_What to work on_
For the data that follows, report how many lines include the string "click", and write the number alone.

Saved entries
*** Block opens ***
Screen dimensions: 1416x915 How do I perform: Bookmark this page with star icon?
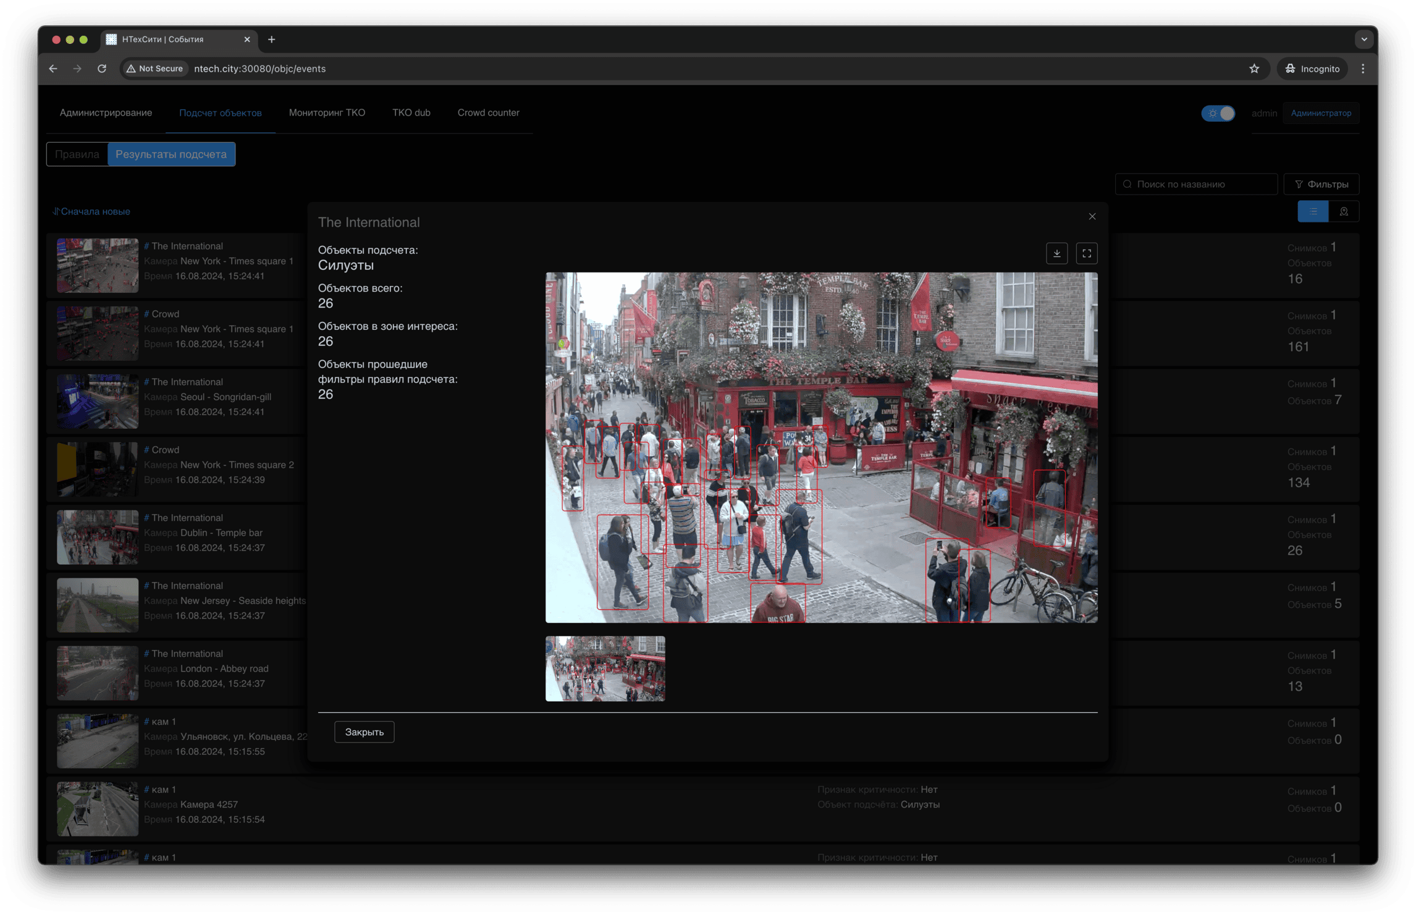tap(1254, 69)
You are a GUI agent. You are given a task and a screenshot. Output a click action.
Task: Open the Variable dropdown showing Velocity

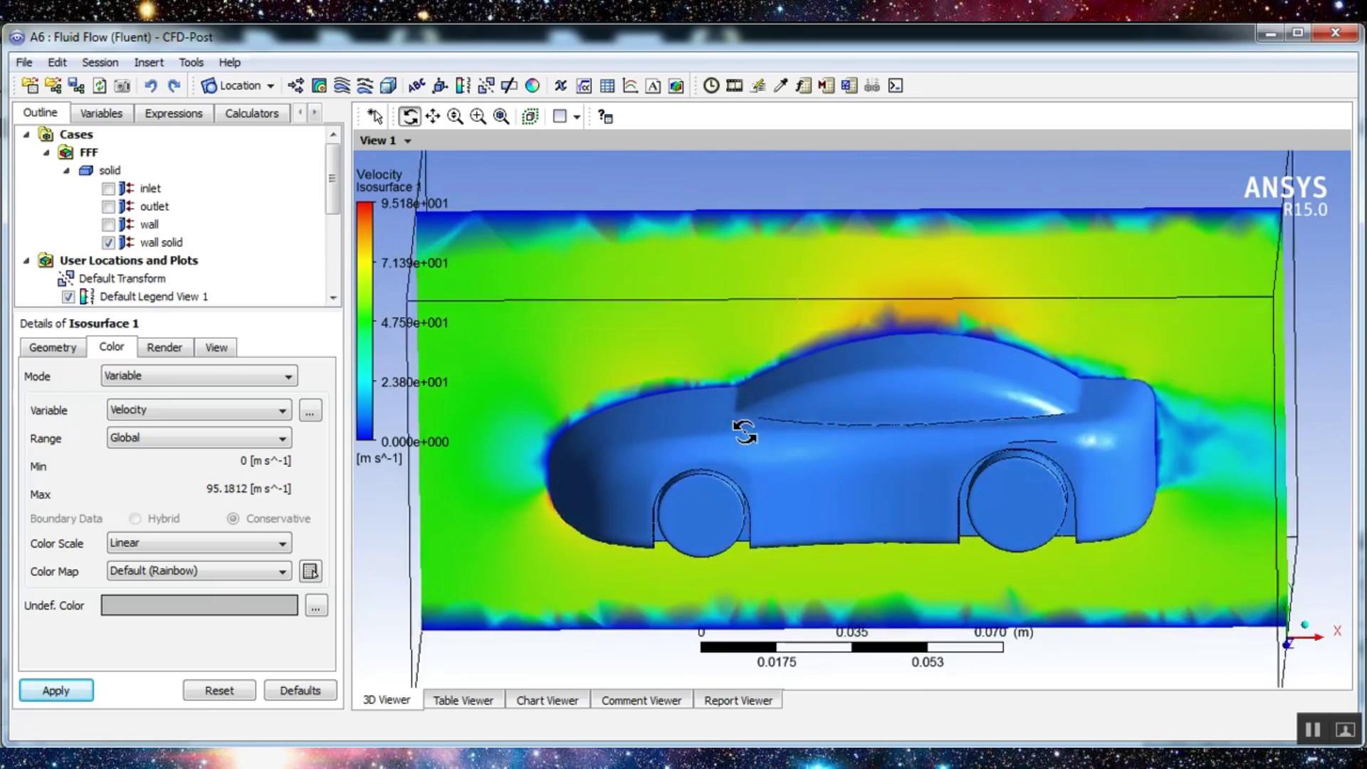pos(199,410)
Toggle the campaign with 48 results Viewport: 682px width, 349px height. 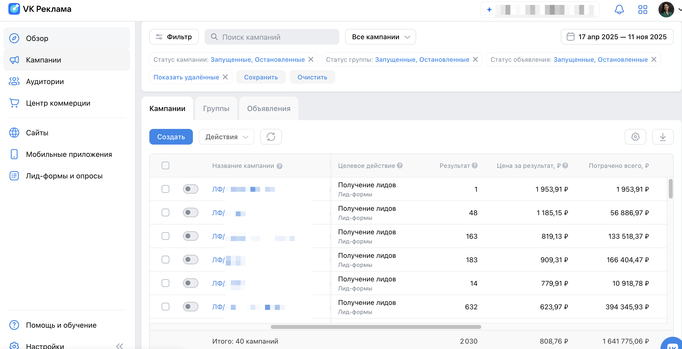[190, 213]
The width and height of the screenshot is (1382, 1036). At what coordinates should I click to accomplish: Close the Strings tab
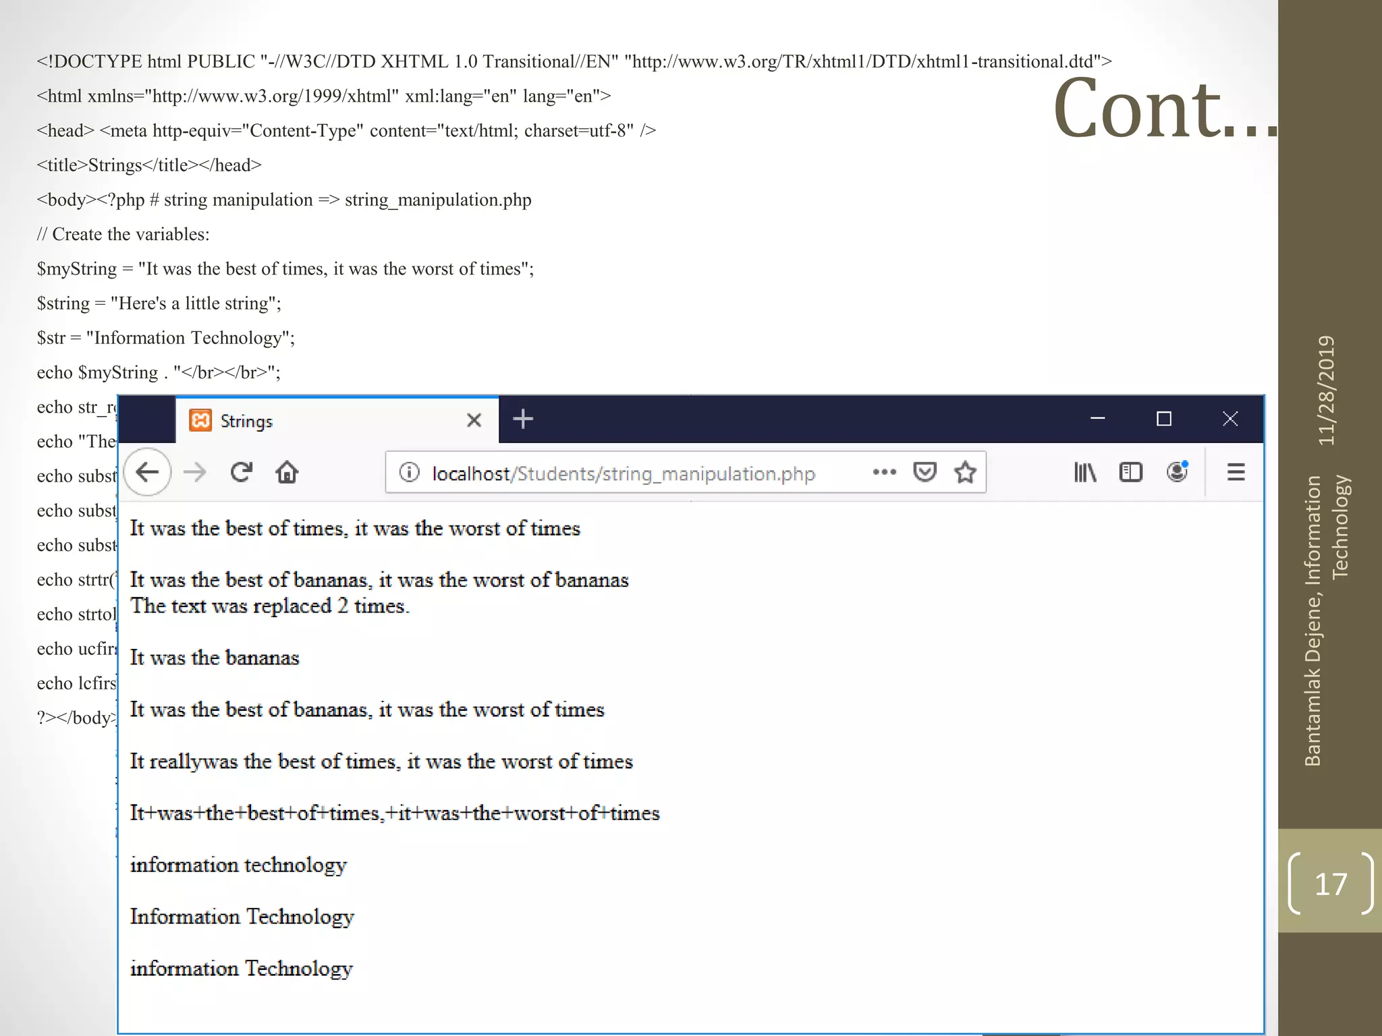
*** Block closes ***
_Output of the exercise_
2